Don’t ask me how I know

I think I’ve given up trying to appear more interesting. It is what it is.

I love movies. I’ve gotten away from reviewing them on my scale of “your baby’s ugly”, but I still love movies. However, I feel anxiety in a movie when the police or people of authority are the bad guy. Like when there’s a dirty cop and I always wonder who’s going to catch him, he’s the police.

I also feel anxiety when someone’s drowning. Oh my gosh, I’ve just taken five deep breathes to assure myself it’s not me drowning. I get immersed in the story and the characters and I feel actual anxiety.

I’m obsessive. I should be obsessive about exercising, and I am sometimes, but I also have a touch of conspiracy theory. I feel like if your car is computerized, they can program something to break when the warranty is up. It’s not that far out of the realm of possibility. But I’m not one of those crazy ones who doesn’t think we landed on the moon or space ship landings. I am, however, open to some good dialogue and hard evidence.

I think acne medicine causes acne. I think, oh I don’t know. I think too much sometimes.

I’ve had a couple of good parenting moments lately that I’m going to share because they are few and far between. Tenderheart told me about someone at church who feels left out. And I asked her what does she do when she feels left out and she said, I remember how you said if I feel left out in a group to insert myself in the group because I’m the only one who can make me feel left out. Bam!! Someone was listening.

Then Moonshine and I were talking about the age-old question, Can girls be friends with boys who have a girlfriend? I feel like the Can boys and girls be ‘just friends’? was really talked about when When Harry Met Sally came out. And in the end, they couldn’t be just friends, spoiler alert, they got married, right? And it’s tricky. I think of my married friends and while I like their husbands in a completely platonic way, I would never have lunch or have a texting relationship with any of them. You’re welcome.

So Moonshine was texting this boy who had a girlfriend who is also friends with Moonshine. I said, you can’t do that. What you need to know about Moonshine is she’s naturally flirty but not with bad intentions, it can just be misconstrued by horny teen boys. She gets it from her mother but my flirty certainly doesn’t work on teen boys or anyone for that matter.

So I told her my opinion and she scoffed. Literally, she has a scoff. Then she came home today and told me that she was complaining that I had said she couldn’t be friends with a boy who has a girlfriend. And I could just hear it, Hey, GBF, can you believe my mom said I couldn’t be friends with a guy who has a girlfriend? And GBF said, Yeah, she’s right. You’re playing with fire. The random boy standing by the locker eavesdropping said, No, you can’t. And then her close teacher said, Yup, your mom’s right.

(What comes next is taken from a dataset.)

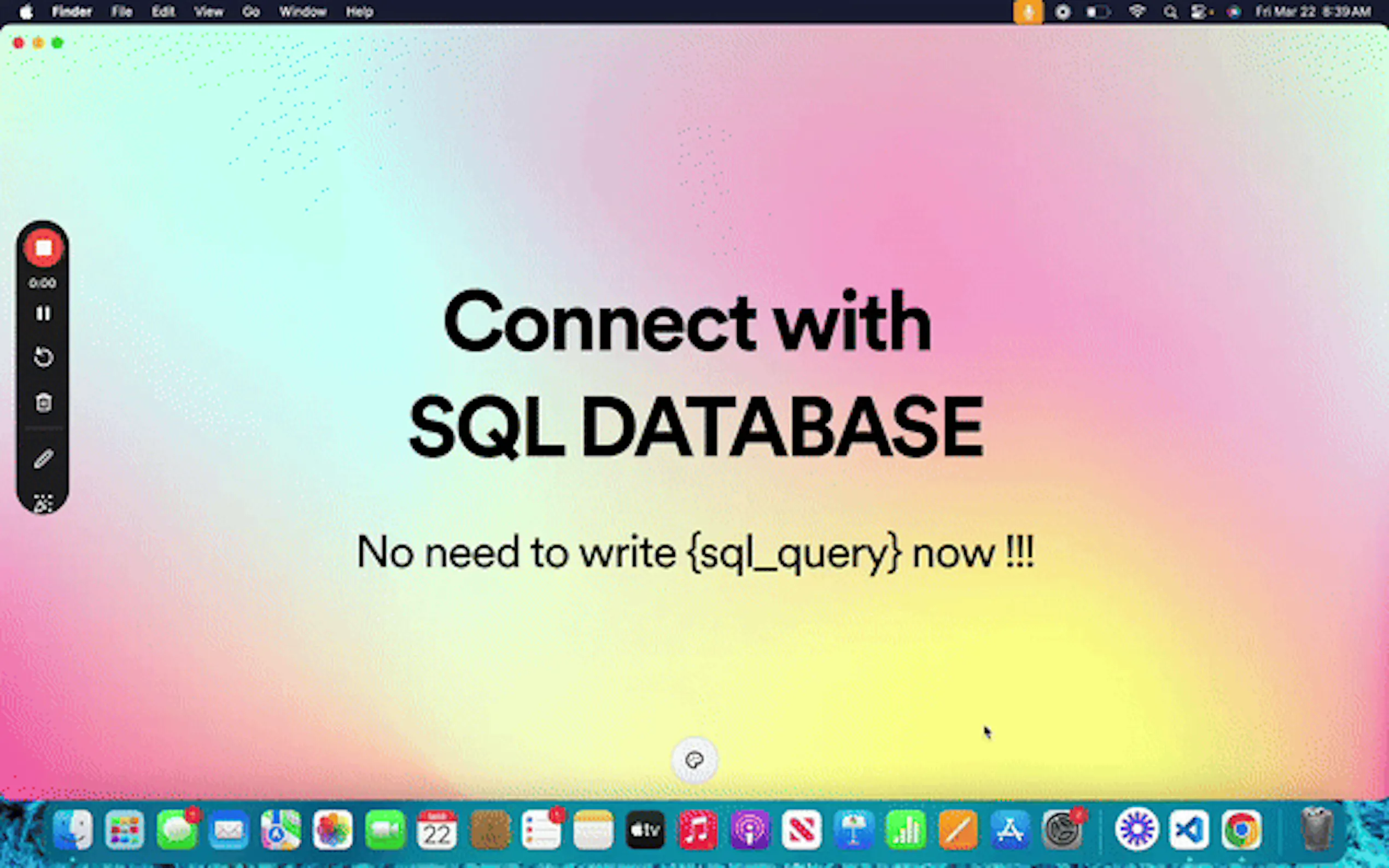1389x868 pixels.
Task: Launch Visual Studio Code from Dock
Action: [1189, 830]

And listen, I’m talking about more than just an acquaintance, I’m talking about texting all the time and going to lunch, more than just normal friend stuff. And maybe I’m completely off base, you can certainly tell me if I am but I know my limitations and Moonshine’s still learning hers. I also know that I’ve played with fire before and gotten burned and if I can save her from just one bad decision, I’ll consider that a success.